01 August 2008

Metamorphosis!

MASIH ingat dengan kisah si Ulat Kecil? Yah, ulat kecil yang rakus, yang menghuni kebunku. Setelah beberapa hari makan tiada henti, kini ia tidur berselimutkan kepompong. Menggantung di bawah daun pisang yang sudah tidak utuh lagi. Masih sama, siang dan malam tidur. Baginya seolah waktu berhenti. Setelah berhari-hari tiada henti makan dan makan, maka aku akan tidur berhari-hari. Mungkin begitu yang ia rasakan.

Beberapa hari kemudian, kepompong tempat tinggal si ulat kecil telah kosong. Tinggal kepompongnya yang transparan tergantung di bawah daun pisang, robek. Tahukah sahabat, kemana pergi si ulat kecilku? Seperti apakah rupanya kali? Masihkah ia seperti dulu? Hijau, berkaki banyak, membuat geli dan takut orang yang melihatnya? Tidak. Ia tidak seperti yang dulu lagi. Ia sudah bukan si ulat kecil lagi, ia telah berubah menjadi seekor kupu-kupu yang indah. Menyenangkan bagi yang melihatnya. Terbang melayang perlahan dengan sayapnya yang tetap mungil dan indah.

Ya, ia telah berubah. Ia telah bermetamorfosis. Berubah dari satu keadaan ke keadaan yang lain. Dimana, keadaannya yang baru berbeda jauh dari keadaannya yang lama.

Sahabat.....

Tahukah engkau Fudhail bin Iyadh? Ia seorang yang membaktikan dirinya mengurusi air minum para jamaah haji. Ia juga menjadi seorang ahli hadits, yang menjadi rujukan di kota Makkah.

Namun, tahukah sahabat, Siapa Fudhail sebelum itu semua?

Fudhail, dikenal sebagai pemuda yang cerdas, berwibawa dari Khurasan. Ia pandai bergaul. Tidak hanya dari kalangan Muslim saja, tetapi banyak pemuda Yahudi dan Nashrani ikut bergabung dengan kelompok yang ia dirikan.

Namun sayang, kelompok yang ia pimpin dikenal sebagai gerombolan perampok! Tak heran, jika nama Fudhail sangat dikenal dan ditakuti, baik di kalangan sesama penyamun, maupun di kalangan kafilah niaga yang sering menjadi sasaran mereka.

- MATERI YANG DIBERIKAN:
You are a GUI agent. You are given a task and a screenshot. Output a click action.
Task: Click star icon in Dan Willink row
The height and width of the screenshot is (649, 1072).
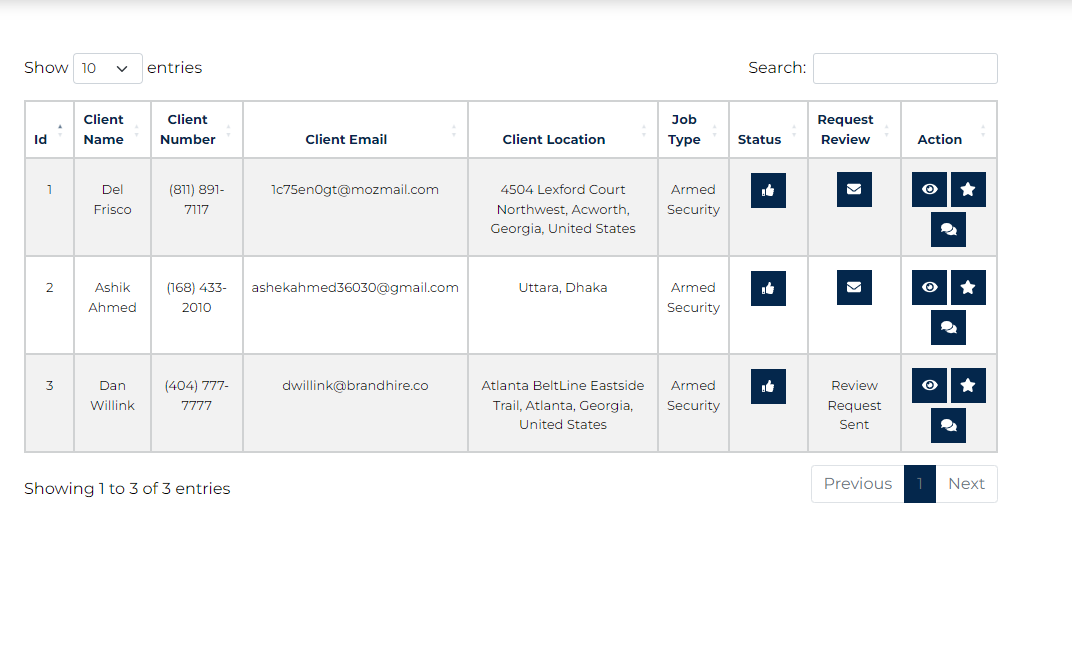point(968,386)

- SOAL DAN TUGAS:
1. Ringkaslah paragraf dalam teks halaman yang diawali "Beberapa hari kemudian" menjadi dua atau tiga kalimat dan pertahankan fakta utamanya.
2. Tolong tuliskan kembali bagian teks halaman dari "01 August 2008" sampai "yang ia rasakan." tanpa mengubah satu kata pun.
Materi tersebut tidak diperlukan.

- HASIL TIAP TUGAS:
1. Beberapa hari kemudian, kepompong si ulat kecil sudah kosong, dan yang tersisa hanya kepompong transparan yang robek dan tergantung di bawah daun pisang. Ulat itu tidak lagi hijau, berkaki banyak, dan membuat geli serta takut orang yang melihatnya, tetapi telah berubah menjadi kupu-kupu indah yang menyenangkan untuk dilihat. Kini ia terbang melayang perlahan dengan sayapnya yang tetap mungil dan indah.

2.
01 August 2008

Metamorphosis!

MASIH ingat dengan kisah si Ulat Kecil? Yah, ulat kecil yang rakus, yang menghuni kebunku. Setelah beberapa hari makan tiada henti, kini ia tidur berselimutkan kepompong. Menggantung di bawah daun pisang yang sudah tidak utuh lagi. Masih sama, siang dan malam tidur. Baginya seolah waktu berhenti. Setelah berhari-hari tiada henti makan dan makan, maka aku akan tidur berhari-hari. Mungkin begitu yang ia rasakan.